How not to ruin your cakes at the last minute

So you’ve picked your recipe, grabbed the ingredients and you are all set. You’ve spent money on fancy schmanzy cake cases and pre heated your oven. After this you meticulously weigh out all your ingredients, ready to mix and stir into submission. As you add the ingredients, you are following the recipe step by step to the letter, making sure that you don’t ruin the perfection that you are planning to bake. You carefully spoon the mixture into your pre greased and lined tin. So very carefully.

The oven light goes off – it is time. You pop into the oven, and dust yourself down.

And this is where it all goes horribly wrong.

A Poor Baking Mistake

Once the fun bit is over, it is all too easy to relax too much and essentially, piss your baking expertise up the wall. The art of baking doesn’t stop when you put it in the oven, and those last few steps on that recipe will make it perfect. You spent the money, you put the work in – why do you want to ruin your cakes at the last minute?

The bit with the oven

The actual cooking of a cake is just as hard as the mix and decorating bits. This is the part where things are most likely to go wrong. Every oven is different, and you’ll get used to yours – whether it cooks fast or slow, or whether your oven needs the cake to be at the top or bottom. Often cleaning your oven helps performance (I know…so boring), but these quick tips will help you cook thike a boss:

  • Set a timer – with that is your phone or a proper timer, it is easy to wander off (or in my case fall asleep) and miss the crucial bit – getting it out of the oven.
  • Stop opening the oven door – the will make your sponge cakes rise unevenly, and no one likes a sunken sponge.
  • Just before the timer goes off, test your cake with a clean sharp knife. You’ll be able to test how gooey it still is, but cakes continue cooking after you take them out, so you might want to take the cake out a bit early so stop it going too firm.

iPhone Timer

The bit where it cools

If you’ve made it through the cooking bit, so far so good. But the fun doesn’t stop here. I am an impatient sort. Once I’ve taken it out of the oven all I want to do is get my grubby hands on it. Don’t. You are going to end up with the nightmare pictured above. You’ll cry – believe me I’ve been there.
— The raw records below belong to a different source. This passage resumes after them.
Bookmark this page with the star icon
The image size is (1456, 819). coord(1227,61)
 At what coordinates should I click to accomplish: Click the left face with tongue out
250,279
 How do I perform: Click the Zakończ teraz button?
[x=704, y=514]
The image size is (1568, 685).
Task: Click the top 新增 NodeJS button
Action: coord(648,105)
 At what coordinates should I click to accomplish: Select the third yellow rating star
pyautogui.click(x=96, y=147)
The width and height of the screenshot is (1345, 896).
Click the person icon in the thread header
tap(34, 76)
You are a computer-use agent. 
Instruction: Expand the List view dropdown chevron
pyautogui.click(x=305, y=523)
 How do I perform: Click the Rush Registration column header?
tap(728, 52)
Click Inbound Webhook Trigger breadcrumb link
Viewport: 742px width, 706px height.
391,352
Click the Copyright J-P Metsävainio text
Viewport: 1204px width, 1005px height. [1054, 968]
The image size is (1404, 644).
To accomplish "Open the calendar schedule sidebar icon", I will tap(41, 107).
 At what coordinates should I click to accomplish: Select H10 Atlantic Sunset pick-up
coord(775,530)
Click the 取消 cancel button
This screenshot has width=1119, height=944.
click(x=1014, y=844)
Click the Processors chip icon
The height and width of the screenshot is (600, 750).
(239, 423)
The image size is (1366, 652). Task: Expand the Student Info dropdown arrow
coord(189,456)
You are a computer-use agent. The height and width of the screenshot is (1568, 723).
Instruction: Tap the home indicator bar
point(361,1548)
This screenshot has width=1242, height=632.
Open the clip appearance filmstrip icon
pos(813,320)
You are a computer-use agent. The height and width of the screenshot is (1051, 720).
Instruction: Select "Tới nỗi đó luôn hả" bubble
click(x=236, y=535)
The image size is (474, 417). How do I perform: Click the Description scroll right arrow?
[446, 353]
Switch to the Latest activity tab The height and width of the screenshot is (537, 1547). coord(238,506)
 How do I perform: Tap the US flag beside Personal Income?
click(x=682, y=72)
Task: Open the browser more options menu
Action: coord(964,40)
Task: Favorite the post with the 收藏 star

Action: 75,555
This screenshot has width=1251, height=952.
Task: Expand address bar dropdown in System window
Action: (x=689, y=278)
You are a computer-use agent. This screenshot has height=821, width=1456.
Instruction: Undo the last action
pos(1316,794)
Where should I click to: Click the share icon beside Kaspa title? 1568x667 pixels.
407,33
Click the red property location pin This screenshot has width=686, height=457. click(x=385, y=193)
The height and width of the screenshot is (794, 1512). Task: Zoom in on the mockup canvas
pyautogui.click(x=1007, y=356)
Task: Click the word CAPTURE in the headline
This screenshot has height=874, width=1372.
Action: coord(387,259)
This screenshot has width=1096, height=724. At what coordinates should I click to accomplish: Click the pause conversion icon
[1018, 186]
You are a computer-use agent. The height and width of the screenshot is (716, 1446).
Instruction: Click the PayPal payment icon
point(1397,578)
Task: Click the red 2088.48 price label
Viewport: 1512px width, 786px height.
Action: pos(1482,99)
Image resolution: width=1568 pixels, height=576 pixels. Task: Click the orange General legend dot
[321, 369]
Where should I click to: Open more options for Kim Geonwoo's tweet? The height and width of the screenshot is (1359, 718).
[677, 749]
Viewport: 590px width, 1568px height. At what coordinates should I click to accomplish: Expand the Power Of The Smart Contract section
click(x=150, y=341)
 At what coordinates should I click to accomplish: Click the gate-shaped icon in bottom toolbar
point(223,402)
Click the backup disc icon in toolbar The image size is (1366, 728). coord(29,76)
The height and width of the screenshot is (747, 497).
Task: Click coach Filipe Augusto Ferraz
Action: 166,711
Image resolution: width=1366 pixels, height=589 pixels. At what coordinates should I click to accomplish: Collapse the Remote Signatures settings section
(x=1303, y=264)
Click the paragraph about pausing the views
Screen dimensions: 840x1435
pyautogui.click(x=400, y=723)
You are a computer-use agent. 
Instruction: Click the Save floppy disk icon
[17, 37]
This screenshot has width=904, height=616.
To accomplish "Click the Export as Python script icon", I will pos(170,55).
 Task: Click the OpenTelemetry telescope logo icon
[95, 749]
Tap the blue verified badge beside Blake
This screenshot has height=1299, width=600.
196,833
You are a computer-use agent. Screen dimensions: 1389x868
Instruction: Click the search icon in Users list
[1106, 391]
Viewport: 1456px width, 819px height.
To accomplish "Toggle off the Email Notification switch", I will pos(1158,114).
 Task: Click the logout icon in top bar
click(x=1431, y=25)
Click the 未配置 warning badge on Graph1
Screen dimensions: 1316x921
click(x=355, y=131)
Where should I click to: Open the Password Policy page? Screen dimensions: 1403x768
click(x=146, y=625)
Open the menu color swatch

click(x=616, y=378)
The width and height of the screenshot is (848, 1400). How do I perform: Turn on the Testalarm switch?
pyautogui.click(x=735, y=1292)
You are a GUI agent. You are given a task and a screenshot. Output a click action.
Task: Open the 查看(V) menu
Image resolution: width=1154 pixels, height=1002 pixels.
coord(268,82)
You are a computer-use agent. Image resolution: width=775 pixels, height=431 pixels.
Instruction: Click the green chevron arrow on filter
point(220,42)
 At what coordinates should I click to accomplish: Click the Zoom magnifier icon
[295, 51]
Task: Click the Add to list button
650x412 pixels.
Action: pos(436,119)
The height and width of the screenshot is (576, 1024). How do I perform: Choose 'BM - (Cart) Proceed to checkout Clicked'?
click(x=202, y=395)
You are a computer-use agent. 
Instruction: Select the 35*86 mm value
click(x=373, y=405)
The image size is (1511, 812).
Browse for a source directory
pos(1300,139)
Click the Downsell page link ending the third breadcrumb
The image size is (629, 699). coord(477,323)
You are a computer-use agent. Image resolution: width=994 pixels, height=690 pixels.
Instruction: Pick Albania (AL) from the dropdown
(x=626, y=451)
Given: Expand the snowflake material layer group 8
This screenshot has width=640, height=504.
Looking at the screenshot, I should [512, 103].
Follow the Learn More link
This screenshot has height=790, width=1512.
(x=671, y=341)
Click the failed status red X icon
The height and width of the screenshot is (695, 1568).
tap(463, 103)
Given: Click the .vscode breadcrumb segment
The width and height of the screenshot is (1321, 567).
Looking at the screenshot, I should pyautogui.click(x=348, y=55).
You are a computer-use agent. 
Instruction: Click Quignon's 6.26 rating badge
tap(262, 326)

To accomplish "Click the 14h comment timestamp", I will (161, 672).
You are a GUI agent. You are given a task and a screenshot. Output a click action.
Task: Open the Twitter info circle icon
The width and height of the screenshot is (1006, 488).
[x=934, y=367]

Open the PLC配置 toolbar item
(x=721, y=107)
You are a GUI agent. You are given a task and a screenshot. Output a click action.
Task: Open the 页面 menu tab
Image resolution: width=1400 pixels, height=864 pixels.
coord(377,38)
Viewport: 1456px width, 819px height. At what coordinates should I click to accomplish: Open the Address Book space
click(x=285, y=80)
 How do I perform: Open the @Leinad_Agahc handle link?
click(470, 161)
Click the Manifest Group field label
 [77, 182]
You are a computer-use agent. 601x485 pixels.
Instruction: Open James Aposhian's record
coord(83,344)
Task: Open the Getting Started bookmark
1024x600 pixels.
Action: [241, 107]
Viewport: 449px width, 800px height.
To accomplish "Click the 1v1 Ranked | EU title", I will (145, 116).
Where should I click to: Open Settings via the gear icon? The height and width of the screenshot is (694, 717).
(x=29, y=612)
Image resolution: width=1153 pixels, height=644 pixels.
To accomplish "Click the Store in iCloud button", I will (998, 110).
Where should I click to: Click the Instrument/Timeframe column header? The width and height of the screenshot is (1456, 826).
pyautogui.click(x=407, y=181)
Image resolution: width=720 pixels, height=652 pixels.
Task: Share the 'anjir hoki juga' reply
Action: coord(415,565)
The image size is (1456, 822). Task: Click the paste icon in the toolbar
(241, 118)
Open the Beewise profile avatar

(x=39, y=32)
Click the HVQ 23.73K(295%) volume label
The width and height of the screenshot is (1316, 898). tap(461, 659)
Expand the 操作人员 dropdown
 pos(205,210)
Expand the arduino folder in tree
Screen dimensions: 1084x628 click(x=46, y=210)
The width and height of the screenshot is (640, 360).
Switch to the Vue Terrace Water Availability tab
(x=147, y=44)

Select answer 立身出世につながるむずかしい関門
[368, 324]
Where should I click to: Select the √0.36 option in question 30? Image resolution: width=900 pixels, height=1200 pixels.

  • When it says leave in the tin to cool – leave it in the tin to cool. The cake will still be a little gooey and fragile at this point, and if you attempt to turn a sponge out of a tin, you are likely to end up with a pile of crumbly gooey mess all over your work surface.
  • When you take it out of the oven, by all means pop a knife around the sides – this will help you turn it out of the time when you eventually want to.
  • After it has cooled, turn out the cake onto a cooling rack, and cool for a little longer. Every little helps.
  • All this advice also stands for cupcakes, apart from knifing it to bits – you don’t want to squeeze your cakes in their cases if your cupcakes are still a little warm.

The bit where you need to make it pretty

Chocolate Cake

You’ve got the perfect cake, sitting there on your cooling rack all naked. A pretty sponge, some bald cupcakes, crying out for some assistance before they go off into their cakey world. You’ve got a heap of icing sugar, plenty of sprinkles and a crapload of food colouring. But seriously. Unless you want a cake that looks like Barbie threw up on it, you are going to want to plan your decorating shizzle just a bit before you let loose with a piping bag.

  • Go carefully with icing, especially with colour. Icing can be tricky to get right – you don’t want it too runny especially if you want piped buttercream but too stiff and you’ll need a sledgehammer to bite through it. Add a bit of water/colouring as you need. And ALWAYS follow the recipe for ratio of icing sugar to butter.
  • If making cream cheese frosting, DO NOT use cheap or low fat cream cheese. I promise you that stuff will melt quicker than a scarf wearing tube commuter in the summer.
  • Sometimes, less is more. So what you’ve got a cupboard full of sparkly sprinkles? We don’t need to see all of them on the same cake.
  • You want glitter? For the love of all that is brownie, please make sure it is edible first.

Hopefully, you’ve got to the end and ducked and weaved through the pitfalls that can befall even the most experienced of bakers. What are your best tips for not ruining a perfect bake off?